Personally, my favorite type of fishing is going off the beaten path and exploring small
brook trout streams. This past weekend, my good friend Steve and I spent two days doing just that. Steve and I met up in East Stroudsburg early Saturday morning, where we discussed a general game plan before heading north to the Thunder Swamp trailhead in Delaware State Forest. Our plan was to hike the Thunder Swamp trail until it crossed Saw creek. From that point we would blaze our own trail along the creek, find a suitable place to set up camp for the night, and explore as much water as we could. We arrived at the trailhead around 9:15 a.m. After loading our packs, and doing some last minute gear checks we were on the trail by 9:30 a.m. Following some missed turns and quite a few map checks, we arrived at the creek around 12:45 p.m. and shortly thereafter we found a suitable place to set up camp.

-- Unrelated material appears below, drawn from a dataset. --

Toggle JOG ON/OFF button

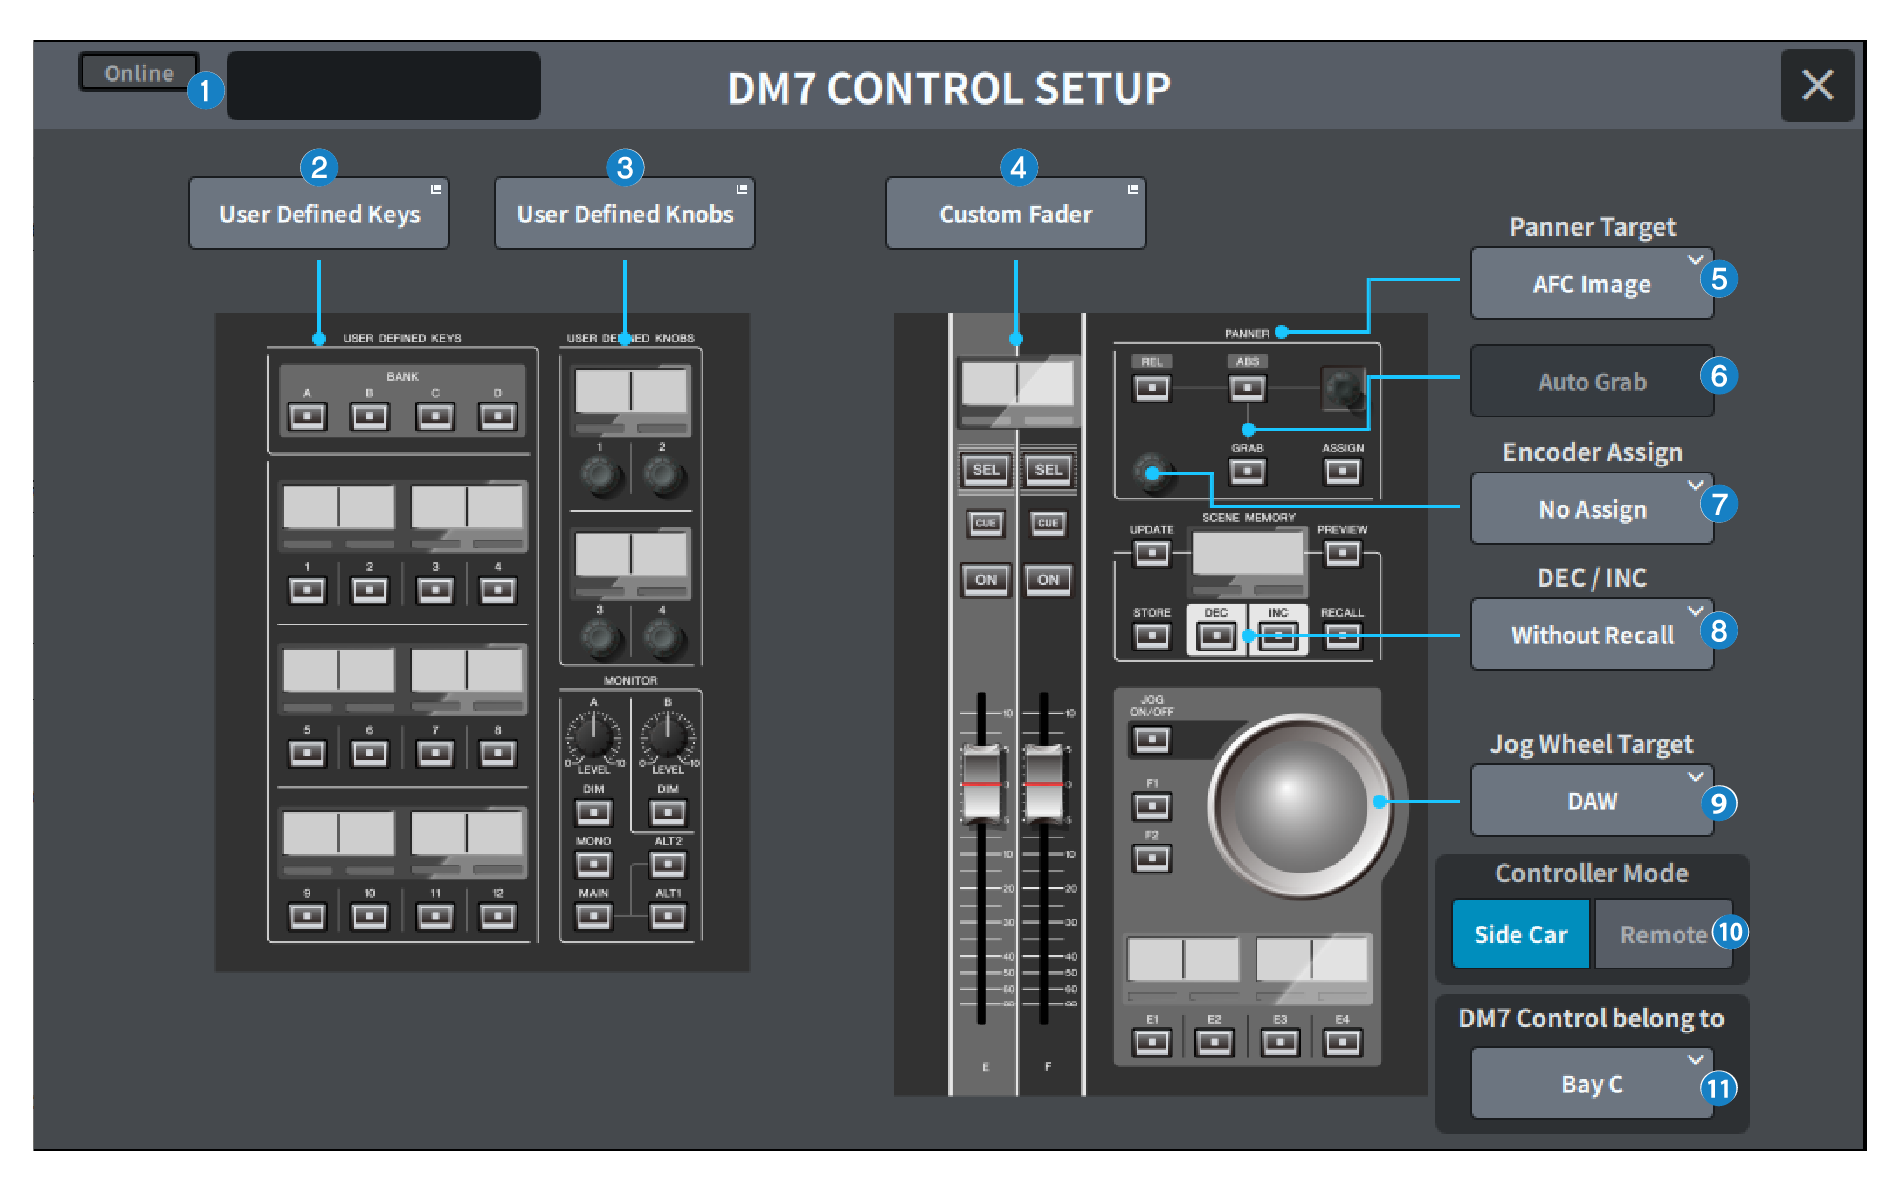(x=1151, y=739)
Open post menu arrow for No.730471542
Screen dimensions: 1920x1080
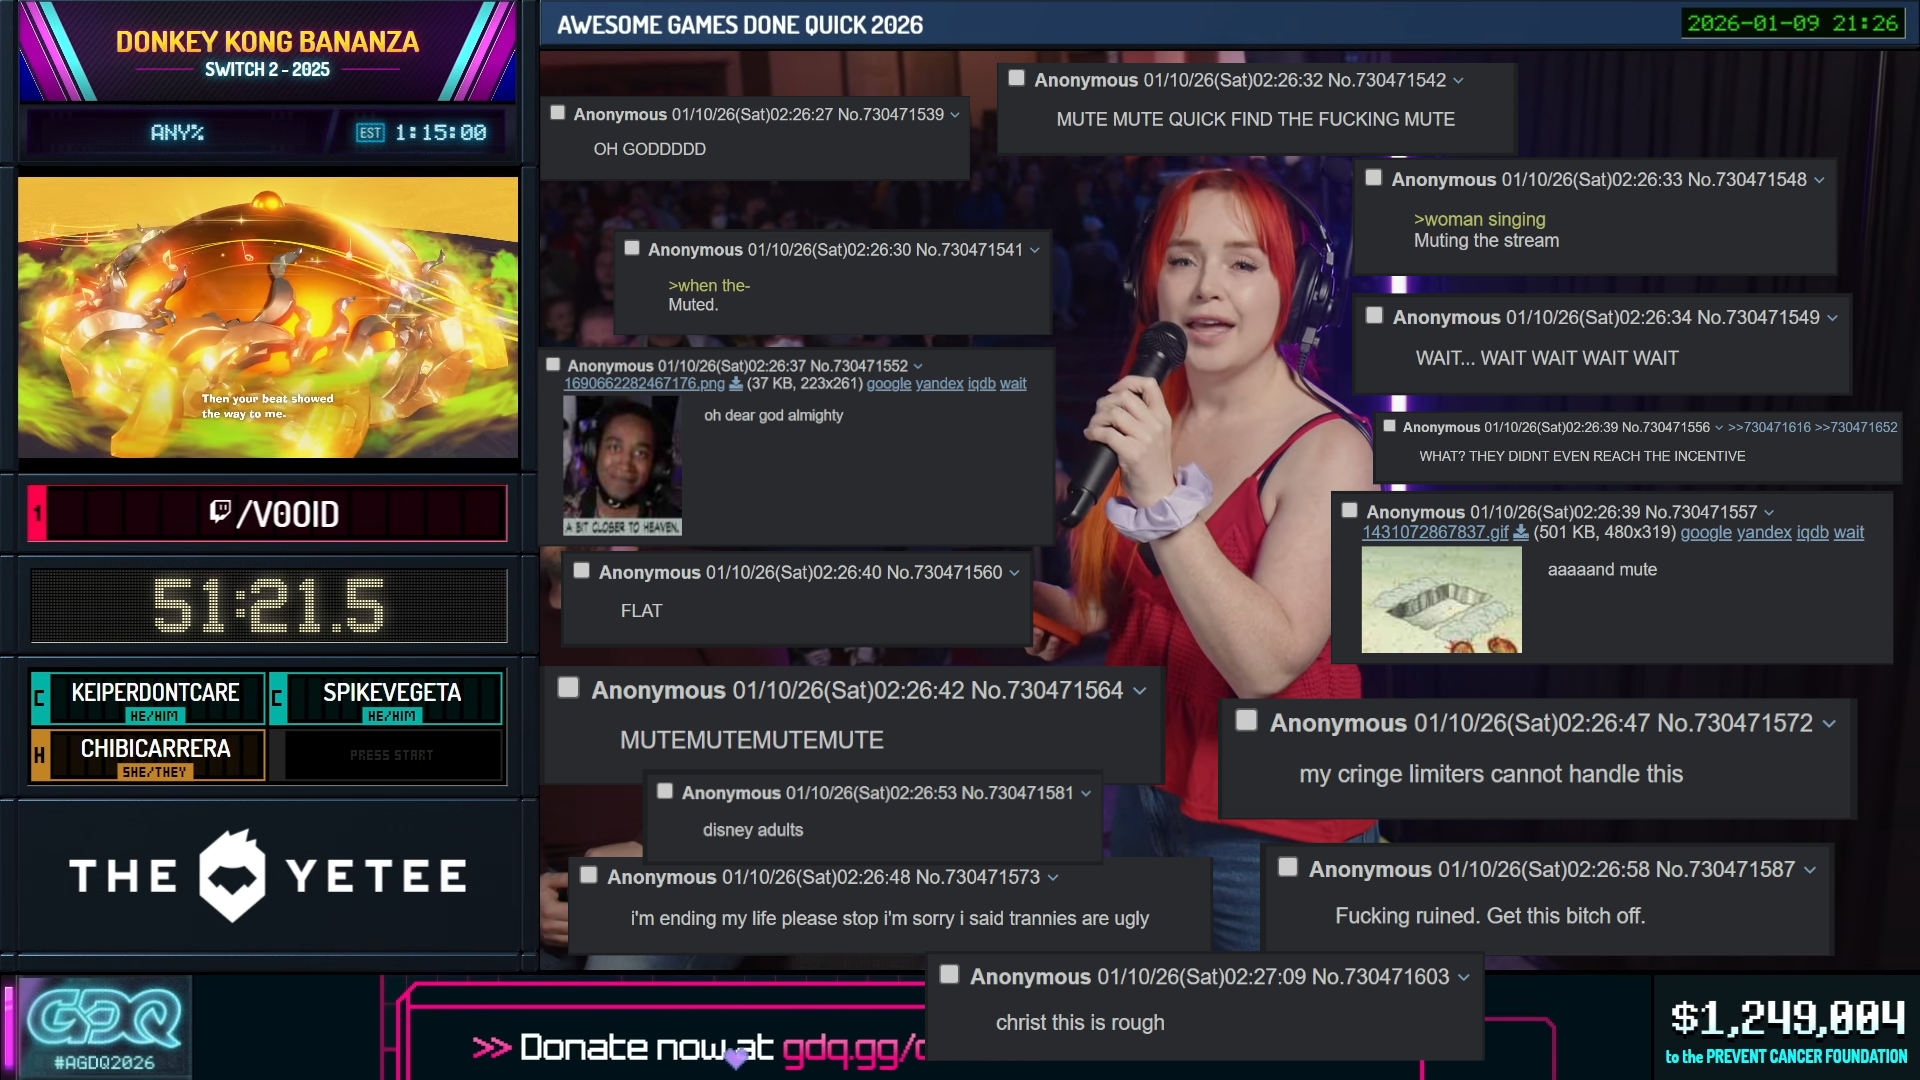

Saw creek is a small, high quality-cold water stream in Pike County, Pennsylvania. It rarely exceeds ten feet across in its upper reaches, where meanders its way through the dense forests, swamps and bogs scattered across this part of the Allegheny Plateau. When we arrived on Saturday, the creek had flooded its banks and the water had a deep brown color due to the recent heavy rainfall in the area.
After setting up camp, we rigged our fly rods with short leaders paired with bushy dry flies and started up stream. Most of the water was slow moving and shallow, which only resulted in some creek chubs. We spent four hours fishing a mile upstream, which may not seem like a lot, but when you’re constantly walking through chest high grass and three inches of water, you tend to walk a little slower (especially since you can’t see what you’re stepping on). By 6:00 p.m. we still had not caught any trout.
At this point we were both worn out, with soaked and sore feet. We decided to head back to camp, cook up some food, relax by the fire and put down our fly rods until the morning. Side note, velveeta + can of chili, paired with single malt scotch = phenomenal camp dinner.
The next morning, I was up early at 5:45 a.m. as the constant yapping of the coyotes behind our camp made for a relatively restless night. After coffee and breakfast, we were on the water by 7:00. However, on this day, we decided to explore downstream from camp since the water upstream was not all that promising. It was not long before we found some nice water and were finally able to see some nice brook trout. Just after 9:00 a.m. I was finally able to land a solid small brookie on a size 14 prince nymph drifted through a slow moving pool below a long set of rapids. The no-hitter was broken.
As we made our steep hike out of the forest later that day, with sore legs and covered in ticks, we both gleaned with a sense of accomplishment – knowing that we achieved our weekend goals…and had a great time doing so.